When it came time to seal off Newport Harbor to keep out the oil spilled from the ruptured tanker American Trader, the responsibility of closing the harbor fell to Capt. Harry Gage, Orange County’s harbor master.
For the nearly two weeks the harbor was closed, it was the task of Gage’s staff to make sure that the oil booms, racing across the harbor entrance, stayed in place.
The booms were intended to keep the oil out, but the floating barriers also trapped the 8,500 boats inside the county’s biggest and busiest harbor.
“During the first 16 hours that the harbor was closed, we got a phone call every two minutes,” Gage says. “It had quite an impact on the harbor--commercial passenger traffic and sportfishing. They had a lot to lose, but they took it in stride. We were very impressed with the boaters. They have been the most patient people I have ever worked with.”
When the containment booms were removed last week and the harbor was reopened, Gage watched as a red Harbor Patrol boat escorted the first vessel out to sea. The Harbor Patrol is a part of the Orange County Sheriff’s Department, and Gage, who is in charge of a staff of 70 people and 15 boats, serves as a captain.
As Orange County harbor master, Gage is responsible not only for Newport Harbor but for Dana Point Harbor and Huntington Harbour as well. Although Dana Point remained open during the oil spill, Gage says there was a contingency plan for closing it should the slick drift that far south. Huntington Harbour, home to 3,200 boats, was closed immediately following the spill, according to Gage, and remained closed until last week.
Some boaters, caught outside the two closed harbors when the containment booms went into place, were stranded and unable to get back home. Gage recalls one sportfishing vessel that attempted to return to Newport Harbor after a week at sea. “They hadn’t heard the harbor was closed,” he said. “All they wanted was to get home and get some hot showers.”
The sportfishing boat and others in similar predicaments were referred to Dana Point Harbor. “We had people stranded in Avalon, too,” Gage says. Other boaters were stuck inside the harbor. “We had a lot of people who had trips planned who couldn’t leave.”
On a normal day this time of year, during the height of whale-watching season, between 300 and 500 people head to sea on commercial boats operating out of Davey’s Locker on the Balboa Peninsula. Dozens of other private boats set sail daily. But with two of the county’s three harbors sealed off, boating came to a virtual standstill along the Orange County coast.
Gage, who has been with the Harbor Patrol since 1965, says that during his 25 years of harbor duty Newport Harbor has never been closed. Bad weather has often prevented boats from leaving the harbor but no actual barricade sealed the entrance, Gage says.
“We’ve had 60- and 80-mile-per-hour winds when you couldn’t go out,” he said, “but the harbor was open. Most old-timers say the only time they can remember the harbor being closed like this was during World War II.” During the war, pleasure boats were not permitted to enter or leave the harbor without permission.
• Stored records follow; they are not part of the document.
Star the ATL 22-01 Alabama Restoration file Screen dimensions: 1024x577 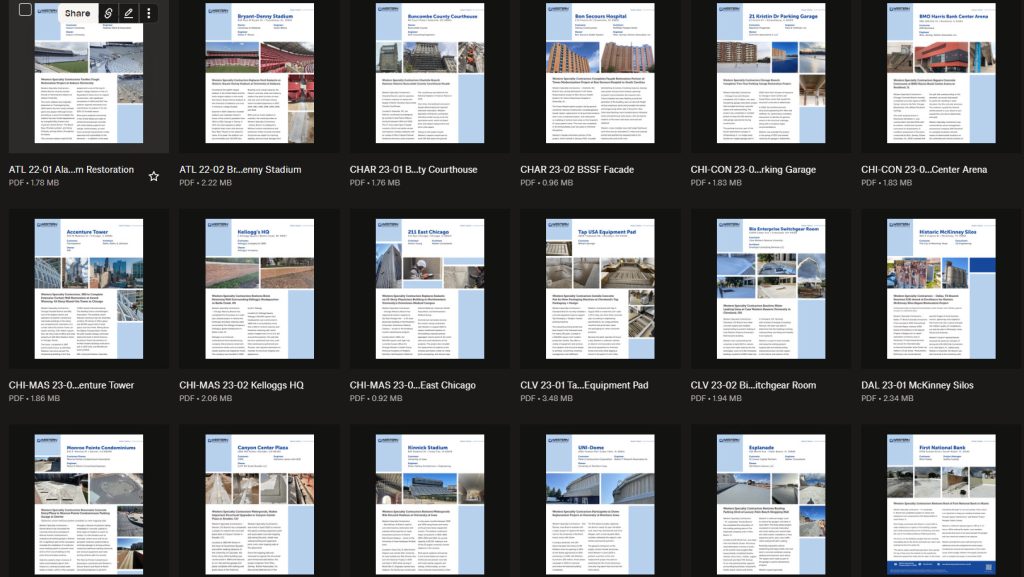pyautogui.click(x=155, y=175)
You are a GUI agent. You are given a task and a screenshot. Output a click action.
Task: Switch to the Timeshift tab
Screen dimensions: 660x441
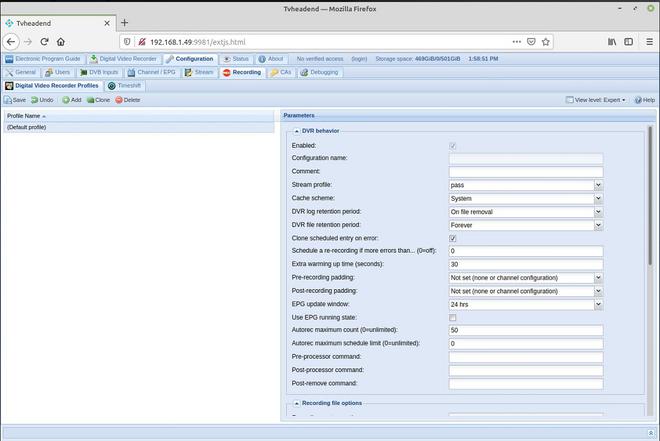[124, 86]
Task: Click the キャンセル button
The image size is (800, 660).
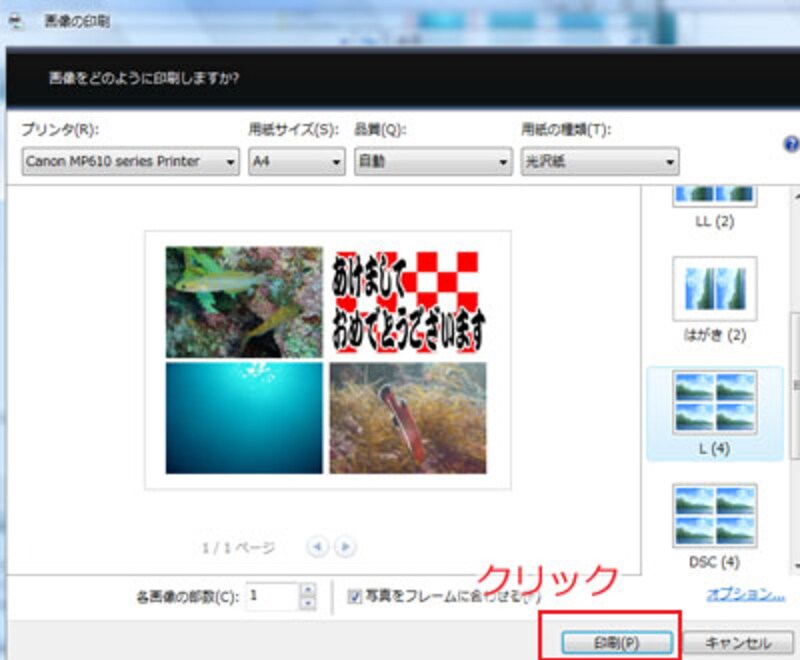Action: tap(739, 642)
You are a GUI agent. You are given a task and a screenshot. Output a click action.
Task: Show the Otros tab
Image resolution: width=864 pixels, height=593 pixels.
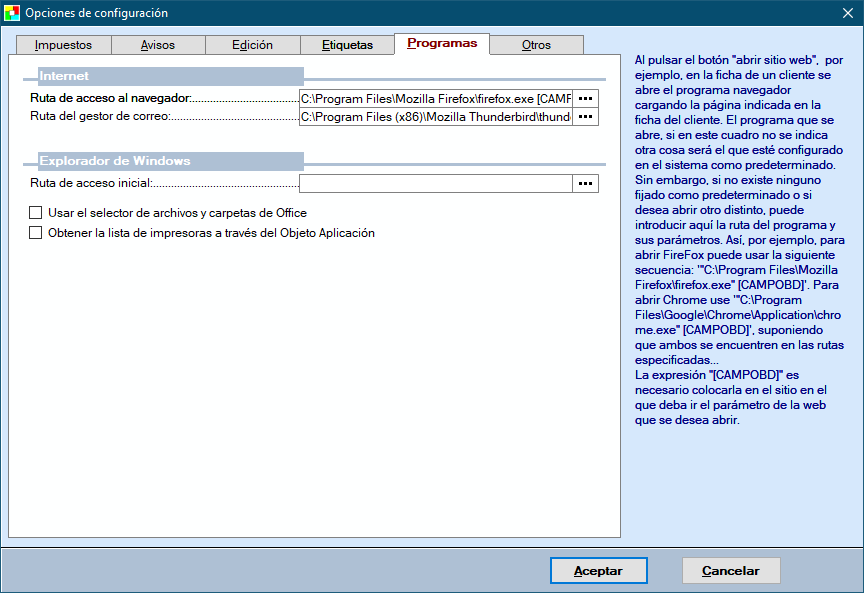(x=536, y=45)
While the containment booms were in place at the mouth of Newport channel, Gage kept a patrol boat on duty 24 hours a day just outside the harbor entrance. For boats that might not have heard about the harbor’s closing, the booms could present a hazard, Gage pointed out. “We were concerned about someone running into them and getting wrapped up in the booms,” he said. “And we still had our offshore responsibility. We had to be able to get out of the harbor quickly if necessary. Plus we wanted to be able to monitor the movement of oil.”
During the first days of the oil spill, Gage virtually lived in his office at the Harbor Patrol building on Bayside Drive in Corona del Mar. Later he brought his RV from home and camped out in the parking lot.
“The booms are difficult to manage, especially in a tidal exchange,” he says. “We had tides to six feet plus with a current running about two to three knots at times.”
Proof that the booms were needed came quickly, says Gage, who says he saw oil drifting in the harbor’s entrance.
“The general perceptions were that the problems were all up the coast,” he said. “But with the southeast winds we had oil all the way down to South Coast Hospital (in South Laguna). Several times we’d see oil in the entrance to the harbor here and begin to worry. But when you look at the size of the spill, we have been fortunate. The weather conditions were in our favor.”
As Orange County harbor master, Gage says dealing with the oil spill has been one of his most challenging jobs. “We had not been involved in this type of exercise before,” he said. The Harbor Patrol did not even have any containment booms, Gage said. Gage and his staff borrowed the booms that went across Newport Harbor from the Los Angeles Sheriff’s Department.
“The oil spill showed that we may not have been prepared, but we were able to react to it quickly,” he said.
As for future emergencies, Gage said: “We have our own 1400 feet of boom on site now.”
Shearlean Duke is a regular contributor to Orange County Life. On the Waterfront appears each Saturday, covering boating life styles as well as ocean-related activities along the county’s 42-mile coastline.